Plus d'entrants que de sortants, l'incitation à l'emploi étant souvent faibles. Ca ne change pas la pauvreté...

n°23270236
moonboots
Posté le 11-07-2010 à 14:55:58  profilanswer
 

Camelot2 a écrit :

 

Parce que l'accès au soin, le nombre de mètres carrés, le nombre de fruits et légumes par jour ce ne sont pas des éléments tout à fait disparates?  :heink:  


exemple : une petite vieille qui a un 80m2 mais qui ne peut pas se nourrir correctement sera peut-être en dehors de la pauvreté selon l'Insee du fait de la surface de son appart, selon le principe que je développe elle ne le sera pas, ça me paraît nettement plus pertinent

 
Camelot2 a écrit :

Désolé, mais t'es en train de régresser au niveau de l'étude statistique pour essayer de trouver un indice (qui est composite, que tu le veuilles ou non) qui t'arrange.

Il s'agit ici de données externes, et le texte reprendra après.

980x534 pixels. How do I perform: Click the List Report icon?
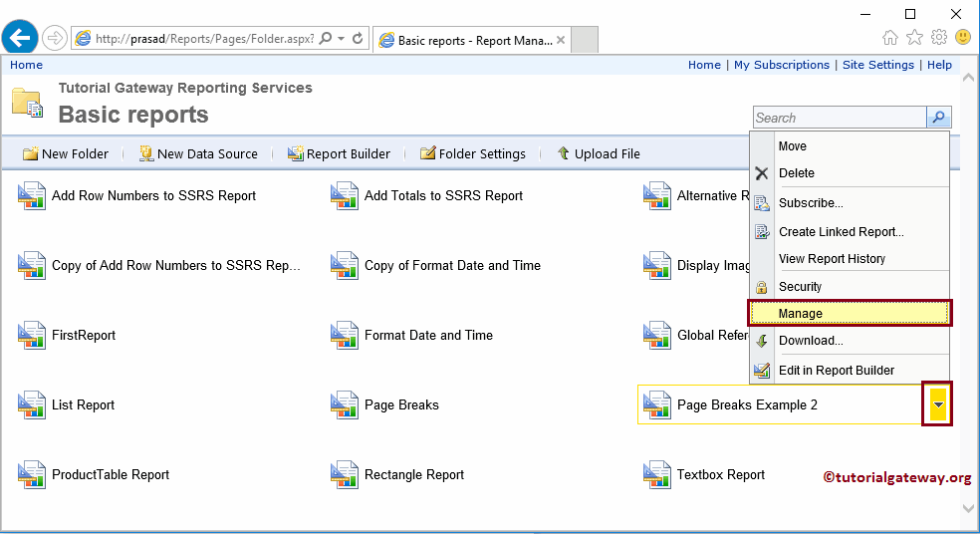(x=32, y=405)
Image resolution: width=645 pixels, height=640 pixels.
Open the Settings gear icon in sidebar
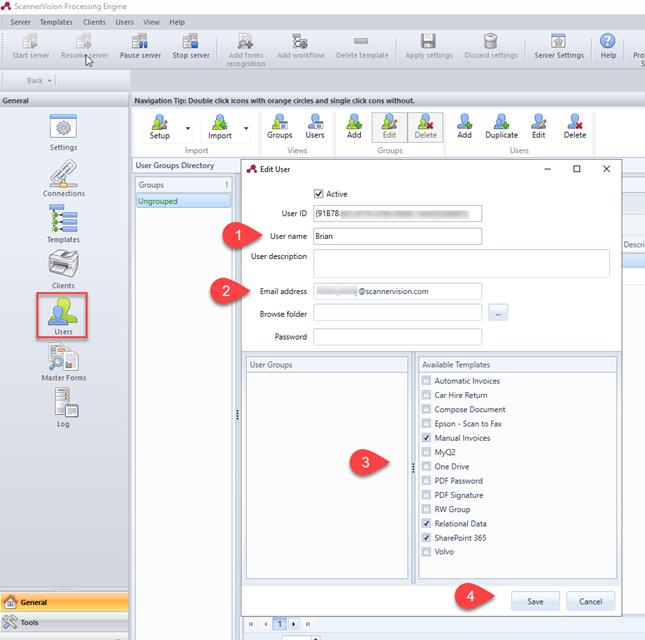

En l'occurrence, tu fais appel à des variables binaires que tu conditionnes l'une à l'autre P_pauvre =  (P_mange = 1;P_logement = 1), ce qui est loin d'être une avancée. Mais, comme tu le dis, c'est l'évolution qui est importante. Et l'évolution des différents critères de l'INSEE (relatif et absolu) est sans appel.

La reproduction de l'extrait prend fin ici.